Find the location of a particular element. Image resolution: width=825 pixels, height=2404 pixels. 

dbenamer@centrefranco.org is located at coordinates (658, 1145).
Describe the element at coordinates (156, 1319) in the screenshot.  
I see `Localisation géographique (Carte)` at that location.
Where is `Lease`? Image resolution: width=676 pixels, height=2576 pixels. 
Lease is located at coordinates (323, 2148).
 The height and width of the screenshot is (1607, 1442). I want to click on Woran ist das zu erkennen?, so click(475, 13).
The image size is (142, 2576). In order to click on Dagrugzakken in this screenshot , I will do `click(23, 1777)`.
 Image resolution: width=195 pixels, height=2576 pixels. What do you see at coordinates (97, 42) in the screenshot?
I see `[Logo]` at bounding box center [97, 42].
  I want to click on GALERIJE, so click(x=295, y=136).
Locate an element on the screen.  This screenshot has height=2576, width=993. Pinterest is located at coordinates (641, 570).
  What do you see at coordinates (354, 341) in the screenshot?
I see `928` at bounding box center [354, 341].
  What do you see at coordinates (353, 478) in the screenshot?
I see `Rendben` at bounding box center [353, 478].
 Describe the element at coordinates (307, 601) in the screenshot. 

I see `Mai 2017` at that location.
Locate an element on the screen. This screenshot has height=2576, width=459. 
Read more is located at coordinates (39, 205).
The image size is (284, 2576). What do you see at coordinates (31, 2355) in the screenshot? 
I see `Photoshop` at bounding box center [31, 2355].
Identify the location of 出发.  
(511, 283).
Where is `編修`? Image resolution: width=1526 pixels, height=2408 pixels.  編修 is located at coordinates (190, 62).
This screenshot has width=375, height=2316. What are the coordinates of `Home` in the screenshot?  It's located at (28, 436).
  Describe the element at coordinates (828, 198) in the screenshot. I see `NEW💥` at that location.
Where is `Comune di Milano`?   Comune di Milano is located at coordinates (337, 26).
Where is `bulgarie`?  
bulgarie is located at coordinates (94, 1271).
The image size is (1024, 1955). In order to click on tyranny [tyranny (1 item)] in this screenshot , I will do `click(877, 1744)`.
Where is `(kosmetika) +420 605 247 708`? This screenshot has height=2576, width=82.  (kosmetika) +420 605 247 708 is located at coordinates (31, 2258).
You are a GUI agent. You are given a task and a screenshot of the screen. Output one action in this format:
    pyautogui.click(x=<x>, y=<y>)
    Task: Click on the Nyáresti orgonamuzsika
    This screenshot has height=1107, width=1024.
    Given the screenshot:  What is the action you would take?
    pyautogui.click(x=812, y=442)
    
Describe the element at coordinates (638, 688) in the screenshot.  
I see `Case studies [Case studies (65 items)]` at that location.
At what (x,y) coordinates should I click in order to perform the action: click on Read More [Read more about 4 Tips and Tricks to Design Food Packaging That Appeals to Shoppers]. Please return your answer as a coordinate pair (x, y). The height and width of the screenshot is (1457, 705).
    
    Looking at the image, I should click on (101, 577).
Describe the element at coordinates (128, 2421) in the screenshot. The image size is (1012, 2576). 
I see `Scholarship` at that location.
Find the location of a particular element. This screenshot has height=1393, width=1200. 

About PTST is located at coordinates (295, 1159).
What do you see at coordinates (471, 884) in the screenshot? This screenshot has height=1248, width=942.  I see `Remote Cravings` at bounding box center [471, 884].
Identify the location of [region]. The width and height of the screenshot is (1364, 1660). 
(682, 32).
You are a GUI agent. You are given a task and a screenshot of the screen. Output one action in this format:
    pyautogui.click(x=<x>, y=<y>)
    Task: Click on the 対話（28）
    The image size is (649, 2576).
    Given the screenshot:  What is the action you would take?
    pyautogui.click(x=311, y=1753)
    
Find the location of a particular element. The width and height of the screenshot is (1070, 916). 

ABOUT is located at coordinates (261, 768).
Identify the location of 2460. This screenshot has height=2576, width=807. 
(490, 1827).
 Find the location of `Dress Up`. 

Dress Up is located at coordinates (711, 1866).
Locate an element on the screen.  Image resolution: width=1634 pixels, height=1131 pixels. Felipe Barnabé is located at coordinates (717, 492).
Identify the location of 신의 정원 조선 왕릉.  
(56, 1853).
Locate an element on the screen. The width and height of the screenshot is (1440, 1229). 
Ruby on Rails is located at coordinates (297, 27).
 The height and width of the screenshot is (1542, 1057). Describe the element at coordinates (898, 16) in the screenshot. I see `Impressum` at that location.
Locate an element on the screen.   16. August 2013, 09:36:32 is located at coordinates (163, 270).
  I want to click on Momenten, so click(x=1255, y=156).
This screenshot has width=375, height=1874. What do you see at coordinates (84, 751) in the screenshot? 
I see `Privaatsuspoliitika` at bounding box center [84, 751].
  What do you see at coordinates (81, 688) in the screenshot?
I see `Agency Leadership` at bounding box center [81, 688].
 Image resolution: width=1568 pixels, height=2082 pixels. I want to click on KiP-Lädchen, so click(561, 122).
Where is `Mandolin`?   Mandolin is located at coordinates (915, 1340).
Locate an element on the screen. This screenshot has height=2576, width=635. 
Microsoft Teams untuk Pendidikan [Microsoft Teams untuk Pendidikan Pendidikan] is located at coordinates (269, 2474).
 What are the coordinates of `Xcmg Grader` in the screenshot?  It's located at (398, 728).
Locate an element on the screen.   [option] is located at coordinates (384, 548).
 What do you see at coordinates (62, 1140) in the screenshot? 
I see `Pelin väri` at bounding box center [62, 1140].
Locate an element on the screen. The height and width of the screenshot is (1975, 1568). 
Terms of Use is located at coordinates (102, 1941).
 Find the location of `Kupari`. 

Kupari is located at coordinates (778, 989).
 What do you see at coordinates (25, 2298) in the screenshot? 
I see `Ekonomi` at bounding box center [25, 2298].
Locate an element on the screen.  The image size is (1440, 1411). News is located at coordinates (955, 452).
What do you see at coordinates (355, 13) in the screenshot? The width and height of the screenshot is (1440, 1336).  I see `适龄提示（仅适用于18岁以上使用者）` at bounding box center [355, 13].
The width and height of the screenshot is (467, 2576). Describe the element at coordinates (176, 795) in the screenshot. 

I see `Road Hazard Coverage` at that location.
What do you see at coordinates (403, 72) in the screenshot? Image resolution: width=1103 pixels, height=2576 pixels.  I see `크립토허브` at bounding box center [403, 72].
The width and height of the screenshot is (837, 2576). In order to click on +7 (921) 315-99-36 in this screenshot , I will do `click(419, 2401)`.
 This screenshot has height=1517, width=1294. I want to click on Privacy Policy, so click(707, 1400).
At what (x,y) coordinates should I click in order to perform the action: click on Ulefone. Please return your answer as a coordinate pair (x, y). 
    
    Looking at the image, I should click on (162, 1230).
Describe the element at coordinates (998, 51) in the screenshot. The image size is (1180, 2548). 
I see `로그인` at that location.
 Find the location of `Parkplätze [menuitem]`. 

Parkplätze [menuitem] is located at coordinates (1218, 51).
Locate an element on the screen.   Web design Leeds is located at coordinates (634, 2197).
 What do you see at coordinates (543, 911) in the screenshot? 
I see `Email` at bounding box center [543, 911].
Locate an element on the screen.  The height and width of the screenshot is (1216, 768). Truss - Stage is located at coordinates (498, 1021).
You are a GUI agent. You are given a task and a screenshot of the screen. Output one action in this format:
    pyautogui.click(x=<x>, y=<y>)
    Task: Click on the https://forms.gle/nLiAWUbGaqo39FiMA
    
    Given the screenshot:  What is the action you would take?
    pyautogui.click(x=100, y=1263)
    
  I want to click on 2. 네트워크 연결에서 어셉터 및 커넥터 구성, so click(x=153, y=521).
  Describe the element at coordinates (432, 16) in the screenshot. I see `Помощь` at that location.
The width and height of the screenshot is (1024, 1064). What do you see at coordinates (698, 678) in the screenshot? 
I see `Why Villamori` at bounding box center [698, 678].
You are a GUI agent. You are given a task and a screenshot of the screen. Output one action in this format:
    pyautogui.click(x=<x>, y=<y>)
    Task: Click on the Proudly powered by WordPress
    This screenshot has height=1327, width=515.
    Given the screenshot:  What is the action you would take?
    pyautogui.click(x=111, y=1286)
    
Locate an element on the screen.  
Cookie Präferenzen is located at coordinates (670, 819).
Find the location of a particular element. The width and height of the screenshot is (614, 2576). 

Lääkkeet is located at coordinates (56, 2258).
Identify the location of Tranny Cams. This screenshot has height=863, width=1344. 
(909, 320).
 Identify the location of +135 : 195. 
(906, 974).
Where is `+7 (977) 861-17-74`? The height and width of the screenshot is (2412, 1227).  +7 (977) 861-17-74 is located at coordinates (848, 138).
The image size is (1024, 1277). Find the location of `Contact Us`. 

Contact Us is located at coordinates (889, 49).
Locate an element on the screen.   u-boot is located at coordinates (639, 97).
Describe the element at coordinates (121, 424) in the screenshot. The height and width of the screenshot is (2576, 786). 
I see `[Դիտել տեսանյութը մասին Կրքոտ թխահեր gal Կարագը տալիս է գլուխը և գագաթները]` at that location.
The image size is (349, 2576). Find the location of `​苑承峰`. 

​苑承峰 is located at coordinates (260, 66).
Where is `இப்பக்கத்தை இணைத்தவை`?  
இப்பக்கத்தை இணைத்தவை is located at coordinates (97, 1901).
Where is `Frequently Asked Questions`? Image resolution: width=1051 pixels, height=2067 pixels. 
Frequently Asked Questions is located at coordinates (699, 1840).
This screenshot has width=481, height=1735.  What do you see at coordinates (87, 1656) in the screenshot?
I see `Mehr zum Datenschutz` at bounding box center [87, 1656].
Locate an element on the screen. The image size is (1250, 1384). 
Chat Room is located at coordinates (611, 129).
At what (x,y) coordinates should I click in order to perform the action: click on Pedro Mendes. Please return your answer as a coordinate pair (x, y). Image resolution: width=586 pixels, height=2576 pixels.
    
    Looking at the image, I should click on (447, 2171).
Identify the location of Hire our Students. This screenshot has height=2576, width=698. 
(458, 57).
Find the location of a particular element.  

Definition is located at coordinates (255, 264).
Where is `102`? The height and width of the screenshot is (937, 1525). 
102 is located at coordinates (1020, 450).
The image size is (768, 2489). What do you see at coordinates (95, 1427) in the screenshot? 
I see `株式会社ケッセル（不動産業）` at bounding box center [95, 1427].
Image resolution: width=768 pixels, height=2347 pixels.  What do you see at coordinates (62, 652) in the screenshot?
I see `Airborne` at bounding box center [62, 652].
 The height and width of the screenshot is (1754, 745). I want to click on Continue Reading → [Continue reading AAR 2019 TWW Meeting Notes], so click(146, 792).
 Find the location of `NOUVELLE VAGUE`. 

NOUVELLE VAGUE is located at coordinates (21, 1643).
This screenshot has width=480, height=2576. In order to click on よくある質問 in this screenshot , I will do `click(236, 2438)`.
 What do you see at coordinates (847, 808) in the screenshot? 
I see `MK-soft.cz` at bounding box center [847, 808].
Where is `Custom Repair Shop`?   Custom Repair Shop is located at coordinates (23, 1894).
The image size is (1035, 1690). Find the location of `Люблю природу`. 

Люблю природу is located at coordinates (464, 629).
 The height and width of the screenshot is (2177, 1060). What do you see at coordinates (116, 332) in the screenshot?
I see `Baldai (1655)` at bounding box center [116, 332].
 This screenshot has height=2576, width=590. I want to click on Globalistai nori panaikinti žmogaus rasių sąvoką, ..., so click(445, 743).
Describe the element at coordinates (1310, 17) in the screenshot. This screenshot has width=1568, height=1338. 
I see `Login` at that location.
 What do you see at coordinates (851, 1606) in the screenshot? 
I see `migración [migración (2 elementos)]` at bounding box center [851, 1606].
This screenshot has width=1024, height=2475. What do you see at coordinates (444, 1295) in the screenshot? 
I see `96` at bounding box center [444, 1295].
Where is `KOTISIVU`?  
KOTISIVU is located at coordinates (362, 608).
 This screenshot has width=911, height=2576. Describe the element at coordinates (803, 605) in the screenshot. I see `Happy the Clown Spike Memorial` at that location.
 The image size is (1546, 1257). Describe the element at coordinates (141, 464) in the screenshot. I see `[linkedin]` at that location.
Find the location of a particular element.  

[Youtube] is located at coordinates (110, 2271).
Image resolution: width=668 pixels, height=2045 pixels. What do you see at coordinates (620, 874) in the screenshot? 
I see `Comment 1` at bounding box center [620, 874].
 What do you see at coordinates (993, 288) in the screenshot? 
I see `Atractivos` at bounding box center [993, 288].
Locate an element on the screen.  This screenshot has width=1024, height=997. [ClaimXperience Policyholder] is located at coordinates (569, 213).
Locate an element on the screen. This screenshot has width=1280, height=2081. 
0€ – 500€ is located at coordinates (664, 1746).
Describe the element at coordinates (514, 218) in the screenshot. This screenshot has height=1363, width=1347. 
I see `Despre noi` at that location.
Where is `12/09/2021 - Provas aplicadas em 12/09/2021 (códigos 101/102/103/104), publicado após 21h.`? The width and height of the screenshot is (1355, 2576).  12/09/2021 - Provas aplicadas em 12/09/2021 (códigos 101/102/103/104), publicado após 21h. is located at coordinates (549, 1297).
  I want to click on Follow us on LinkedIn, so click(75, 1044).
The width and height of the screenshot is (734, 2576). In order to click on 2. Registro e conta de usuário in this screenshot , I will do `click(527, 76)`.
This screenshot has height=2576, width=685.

Stated problem - Copy the rows word for word, starting with the first line and ending with the line that contains "dbenamer@centrefranco.org is located", including both.

Exercise result -
Find the location of a particular element. Image resolution: width=825 pixels, height=2404 pixels. 

dbenamer@centrefranco.org is located at coordinates (658, 1145).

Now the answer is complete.